Pengaturan waktu kerja tetap mengedepankan hak dan perlindungan pekerja. Waktu kerja normal ditetapkan paling lama 8 jam dalam 1 hari dan 40 jam dalam 1 minggu. Perizinan tenaga kerja asing (TKA) ahli juga diatur dalam klaster ini. Penggunaan TKA dibatasi hanya untuk jenis pekerjaan yang tidak dapat dilakukan oleh pekerja dalam negeri.

  1. Klaster keempat adalah mengenai kemudahan, pemberdayaan, dan perlindungan usaha mikro kecil menengah (UMKM). Pengaturan dalam klaster ini mencakup kriteria UMKM, pengelolaan terpadu UMK, kemitraan, intensif pembiayaan, dana alokasi khusus, serta kemudahan perizinan tunggal.
  2. Klaster kelima mengatur tentang kemudahan berusaha, di antaranya kemudahan pendirian badan usaha, kemudahan dalam proses, pertambangan hilirisasi minerba, minyak dan gas bumi, hingga badan usaha milik desa (BUM-Des).
  3. Klaster enam berkaitan dengan dukungan riset dan inovasi. Kebijakan perdagangan luar negeri nantinya akan memberi keberpihakan pada produk inovasi nasional. Pemerintah pun dapat menugaskan BUMN dan swasta untuk melakukan riset, pengembangan, dan inovasi.
  4. Klaster ketujuh tentang administrasi pemerintahan. Dalam klaster ini diatur bahwa Presiden sebagai kepala pemerintahan melaksanakan seluruh kewenangan pemerintahan, sementara menteri/kepala lembaga dan kepala daerah merupakan pelaksana kewenangan Presiden. Presiden menetapkan norma, standar, prosedur, dan kriteria (NSPK) yang dilaksanakan oleh menteri/kepala lembaga dan kepala daerah, serta berwenang membatalkan Perda melalui Peraturan Presiden.
  5. Klaster delapan mengatur tentang pengenaan sanksi, salah satunya adalah pemisahan penerapan sanksi administratif dengan sanksi pidana. Sanksi administrasi berupa peringatan, pembekuan izin, pencabutan izin dan denda.

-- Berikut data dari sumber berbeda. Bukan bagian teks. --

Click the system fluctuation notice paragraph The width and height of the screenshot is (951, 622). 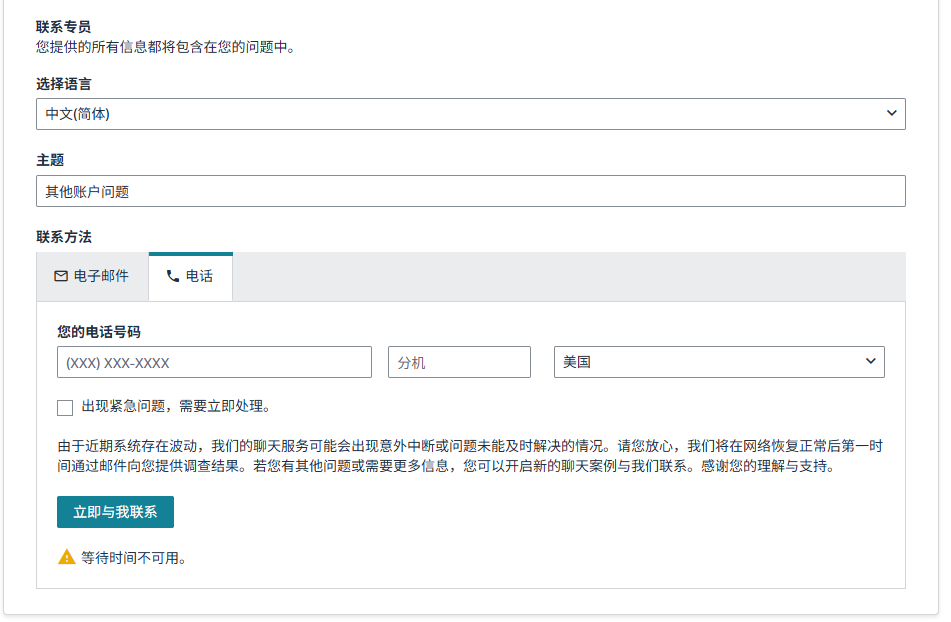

Pengenaan sanksi pidana disesuaikan dengan ketentuan KUHP dan UU Tindak Pidana Korupsi.
  6. Klaster kesembilan menyangkut pengadaan lahan dan kawasan hutan.

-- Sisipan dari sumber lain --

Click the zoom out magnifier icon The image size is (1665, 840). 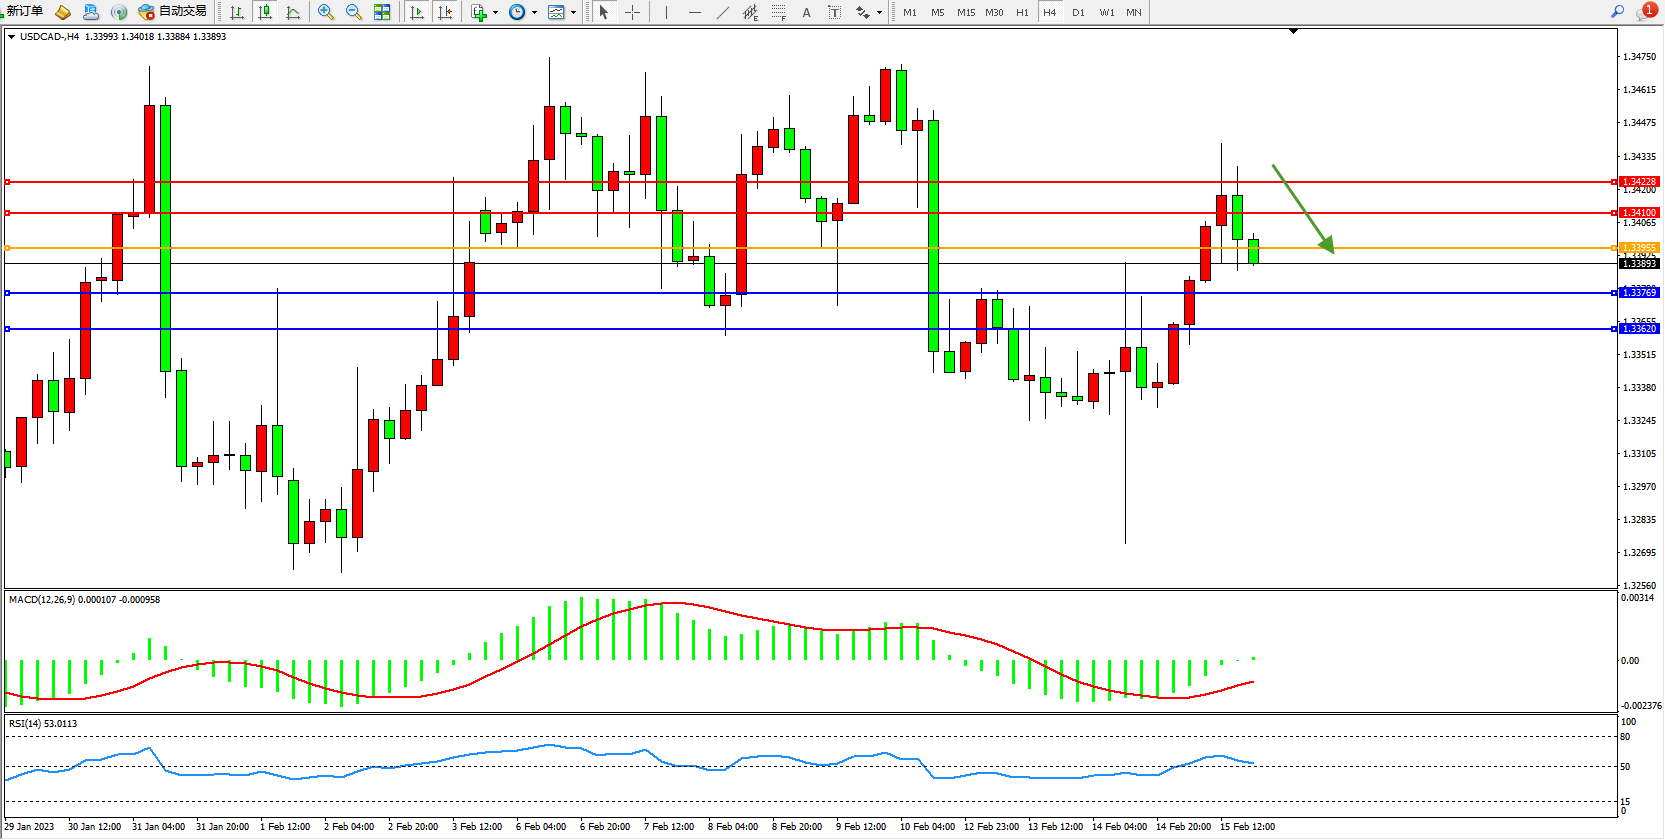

  7. Klaster kesepuluh mencakup tentang investasi dan proyek pemerintah, salah satunya mengenai pembentukan lembaga pengelola dana investasi negara / sovereign wealth fund (SWF) untuk mengelola dan menempatkan sejumlah dana dan aset negara.
  8. Klaster sebelas berkaitan dengan kawasan ekonomi. Klaster ini mengatur tentang kawasan ekonomi khusus, kawasan industri, serta kawasan perdagangan bebas dan pelabuhan bebas.

Cakupan substansi tersebut diyakini dapat mendukung upaya pemerintah untuk mendorong peningkatan kegiatan ekonomi dan investasi, sehingga akan dapat menciptakan lebih banyak lapangan pekerjaan bagi masyarakat, dan pada akhirnya akan mampu mendorong perekonomian nasional.

*)Penulis adalah pegawai pada Sekretariat Kabinet. Tulisan ini adalah opini pribadi dan tidak merepresentasikan kebijakan tempat penulis bekerja.